TEXT BLOCK:

The history and future of AI at Datadog

From: aidotengineer

Datadog’s approach to artificial intelligence integrates decades of experience in the field, moving from embedded AI features to advanced, autonomous AI agents for operations and development [00:00:36]. The company aims to provide an “AI assistant” to help with devops problems [00:01:06].

Speaker Background

The presenter, Diamond, has spent approximately 15 years in AI attempting to create more AI friends and co-workers [00:00:39]. This career spans roles at Microsoft Cortana [00:00:54], Amazon Alexa [00:00:56], Meta (working on PyTorch) [00:00:58], and his own AI startup focused on a devops assistant [00:01:00].

Datadog Overview

Datadog is an observability and security platform designed for cloud applications [00:01:24]. Its core function is to allow users to observe system behavior and take action, making it easier to understand and build safer, more devops-friendly systems [00:01:30].

History of AI at Datadog

Datadog has been incorporating AI into its products since around 2015 [00:02:03]. While not always overtly branded as “AI product,” features like proactive alerting, root cause analysis, impact analysis, and change tracking have utilized AI capabilities [00:01:56].

RECORDED DATA:
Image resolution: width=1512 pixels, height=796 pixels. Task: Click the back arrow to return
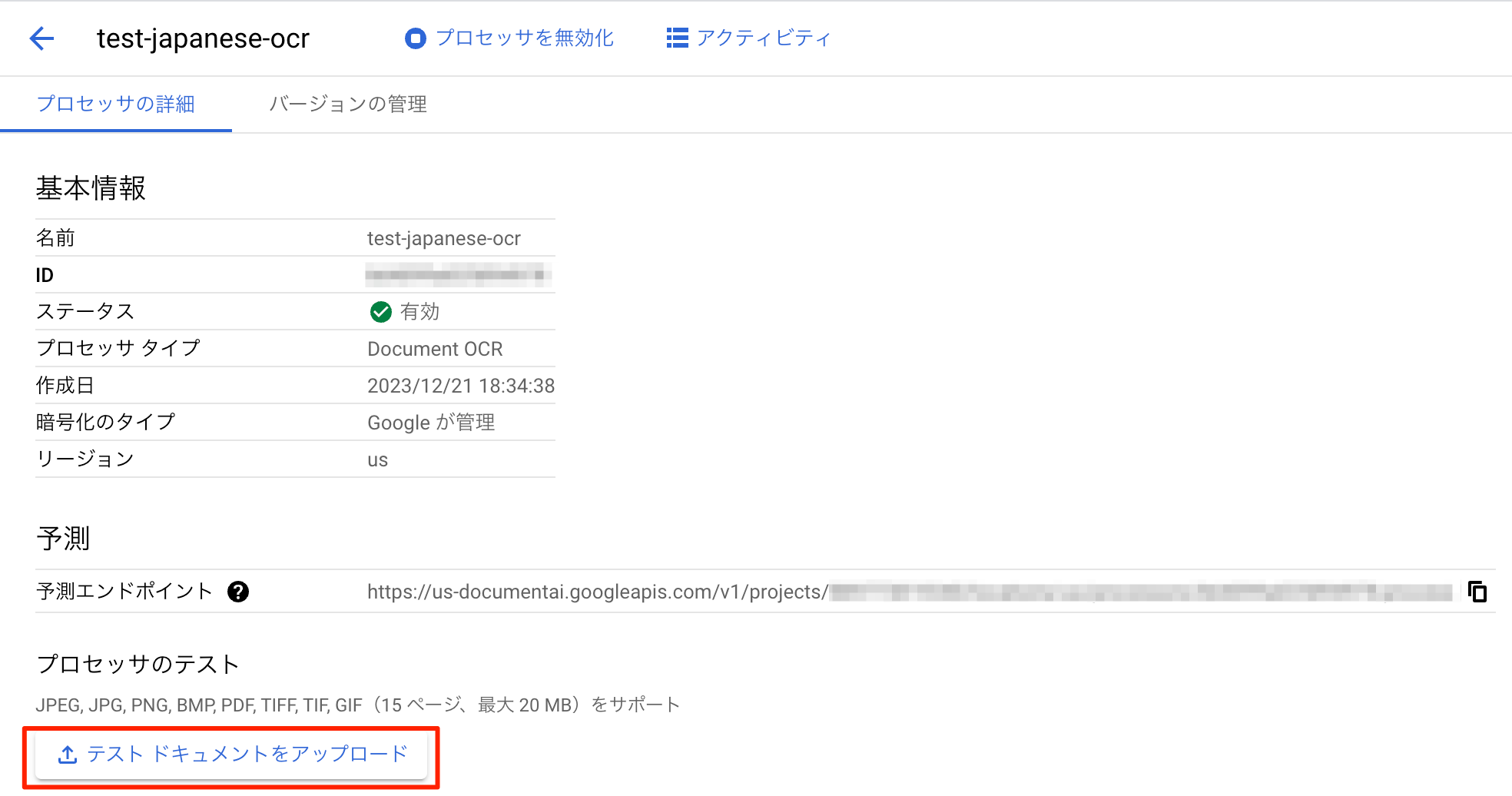(41, 38)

THE PROBLEM:
Write a continuation of the summary of the history and future of AI at Datadog, starting right after the sentence that ends "have utilized AI capabilities [00:01:56]."

ANSWER BELOW:
The current landscape represents a “clear era shift,” akin to the advent of the microprocessor or the shift to SaaS [00:02:08]. This shift is characterized by:

Bigger, smarter models [00:02:16]
Reasoning capabilities [00:02:17]
Multimodal AI [00:02:18]
“Foundation model Wars” [00:02:20]
Intelligence becoming “too cheap to meter” [00:02:24]

This has led to a rise in user expectations for AI [00:02:35]. Datadog is responding by moving “up the stack” to leverage these advancements and provide AI agents that use the platform on behalf of customers [00:02:53].

Bits AI: Datadog’s AI Agents

Datadog is developing “Bits AI” as an AI assistant for devops problems [00:01:04]. This requires work in agent development, evaluation (eval), and new types of observability [00:03:08]. Currently, two agents are in private beta [00:03:22]:

AI On-Call Engineer

This agent is designed to save engineers from 2 AM alerts [00:03:48].

Proactive Operation: Kicks off automatically when an alert occurs [00:04:04].
Situational Awareness: Reads runbooks, gathers alert context, and analyzes logs, metrics, and traces [00:04:06].
Investigation and Summarization: Automatically runs investigations, finds summaries, and pulls information before a human even gets to their computer [00:04:26].
Hypothesis and Tooling: Formulates hypotheses, reasons over them, and uses tools to test ideas by running queries against data [00:05:30].
Remediation and Post-Mortems: If a root cause is found, it can suggest remediations (e.g., paging another team, scaling infrastructure) [00:05:53]. It can also write post-mortems after an issue is remediated, summarizing what occurred and the actions taken by both humans and the agent [00:06:31].
Human-AI Collaboration: A new page facilitates collaboration, allowing humans to verify what the agent did, learn from its actions, and ask follow-up questions [00:04:47].

AI Software Engineer

This agent acts as a proactive developer or devops/software engineering agent [00:06:55].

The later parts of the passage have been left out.